When I began listening to this book I realized it was thorough, obsessive almost to sift through every layer of the story and uncover levels and levels of psychology, psychosis, and cultural background of Stanislas Cordova as well as the world that surrounded him.  After reading her interview, I realized it all makes sense how it all fell together like this.  It took her seven years to come out with this novel after her last previous book Special Topics in Calamity Physics." She started writing the novel in 2008, about 5 years ago.  This is a long time to be immersed in such a novel, and so I'm not surprised by the level of specificity, development, and utter cleanliness of concepts and themes.

She said "there were things that kept me awake at night." That's when you know your writing has taken a life of its own.  If you are someone who wants to write your own book, this is the prime of example of how such a qualitative novel is made.  It takes time.  It takes an obsession.  It takes being up at night trying to figure out even the smallest of pieces of the novel.    

She continues to say the following.  "I think that sense of dislocation and claustrophobia and not exactly knowing where I was going, only that I was driven to find out what was there at the end.  I had all those same experiences as a writer that my characters did, simply because of the nature of this book.  I wanted to push myself to the end of my writing experience and then see if I could take myself even further.  I really wanted to challenge myself."  If you are a writer, or a plan to be a writer, you know exactly what she is saying.  Writing for some, as I know from personal experience, is about taking yourself further than your immediate world.  It's about discovering a world you know very little about, but one you feel connected to.  You wish to uncover it while also challenging yourself.

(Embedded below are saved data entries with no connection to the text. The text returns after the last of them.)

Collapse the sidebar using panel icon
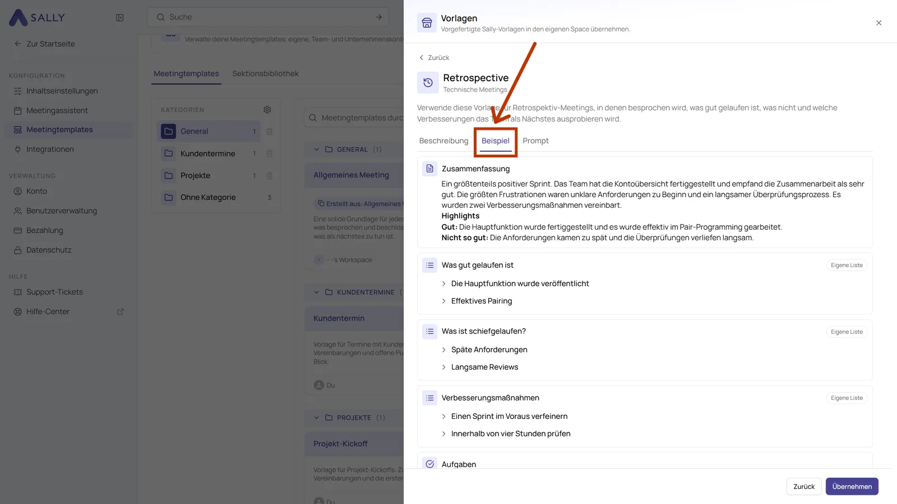This screenshot has height=504, width=897. pos(119,17)
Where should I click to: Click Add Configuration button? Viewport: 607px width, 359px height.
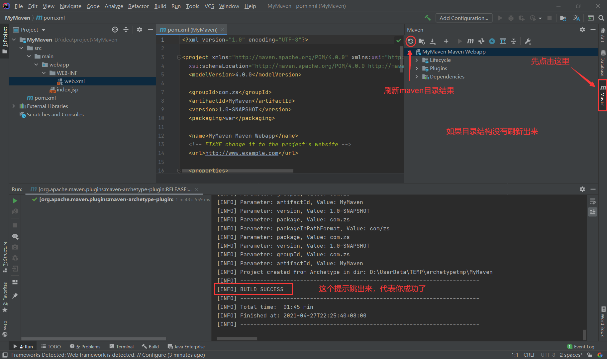click(464, 18)
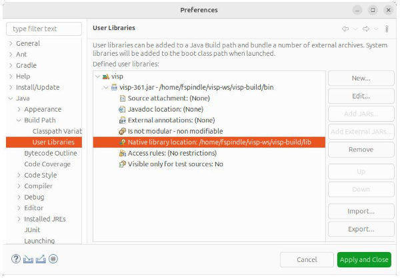This screenshot has width=400, height=278.
Task: Click the Export preferences icon at bottom
Action: click(x=41, y=259)
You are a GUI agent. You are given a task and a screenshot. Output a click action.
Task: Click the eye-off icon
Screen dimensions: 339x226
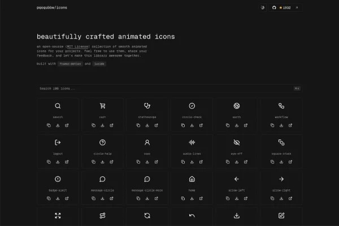tap(236, 142)
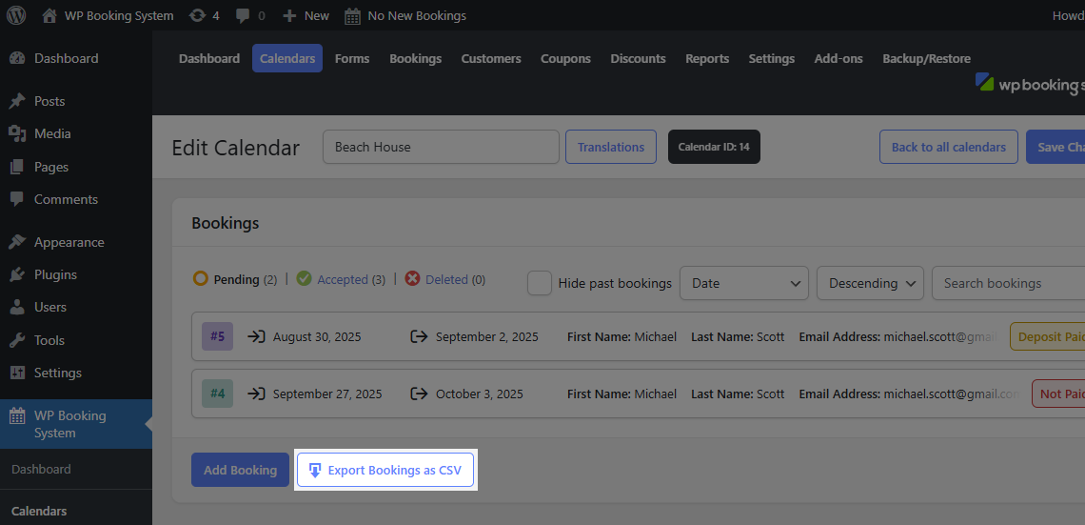The width and height of the screenshot is (1085, 525).
Task: Click Export Bookings as CSV button
Action: click(x=385, y=471)
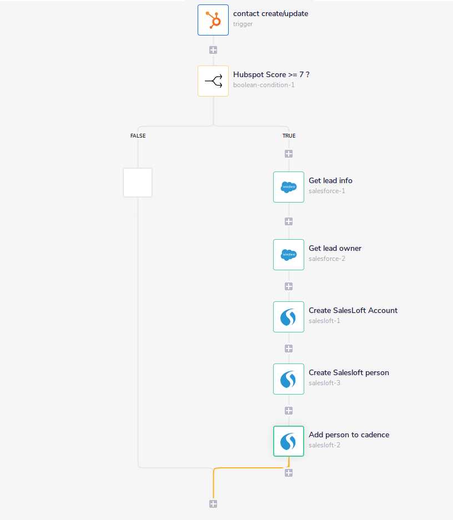Click the salesforce-1 step identifier text
This screenshot has height=520, width=453.
[326, 190]
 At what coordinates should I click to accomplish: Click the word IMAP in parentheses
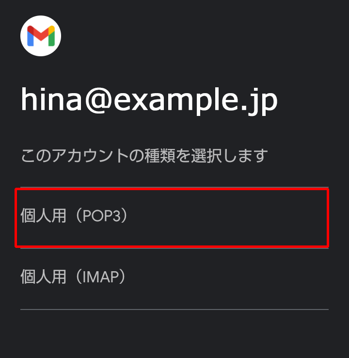(101, 277)
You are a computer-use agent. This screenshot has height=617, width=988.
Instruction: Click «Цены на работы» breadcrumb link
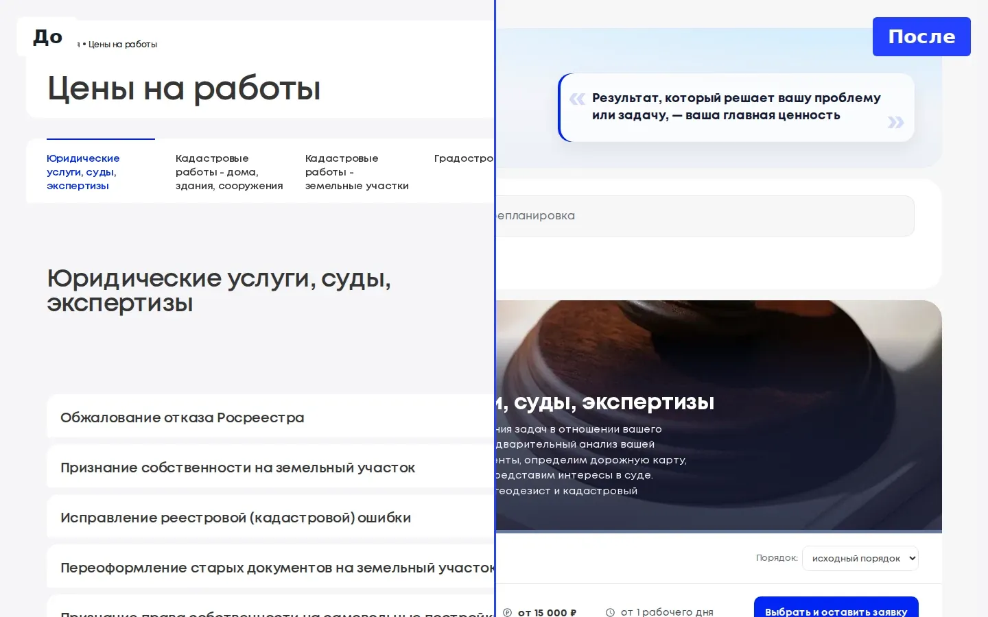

The final reason I have just absolutely fallen in love with this book is because there is so much depth to the dark world she presents in this book.  A depth that is full of lightness and wisdom, in a place that you'd expect only darkness and desolation.  In the interview, she explains exactly this idea I felt throughout the book.  She explains what she wanted to do with the novel.  "I wanted something that was thrilling, and enigmatic, that moved, but also multi-layered with great characters.  I thought more in terms of a mood and a feeling and an experience.  That was the story I wanted to read and I think as writers we always write that we wish existed.  So I wanted something dark but I think it's critical even in those dark places to have lightness.  Even when things were dire..."

If your path is in writing and you've thought about writing your own book, you've stumbled yourself through these major points of perspective.  I know I have.  I can relate to so many of her answers.  The path to writing has to be a discovery of something you are passionate about uncovering to the whole world.  It takes time and you must be obsessive about it and see it to the end, regardless of how long it takes, even if it takes you seven years in the making and five years in writing, you will have known you have done it justice.  You must push yourself, take yourself further than you imagine.  Lastly, give your writing multi-dimensions, see it a three dimensional image, full of different components, reflect of life itself.  Give it humanity and depth.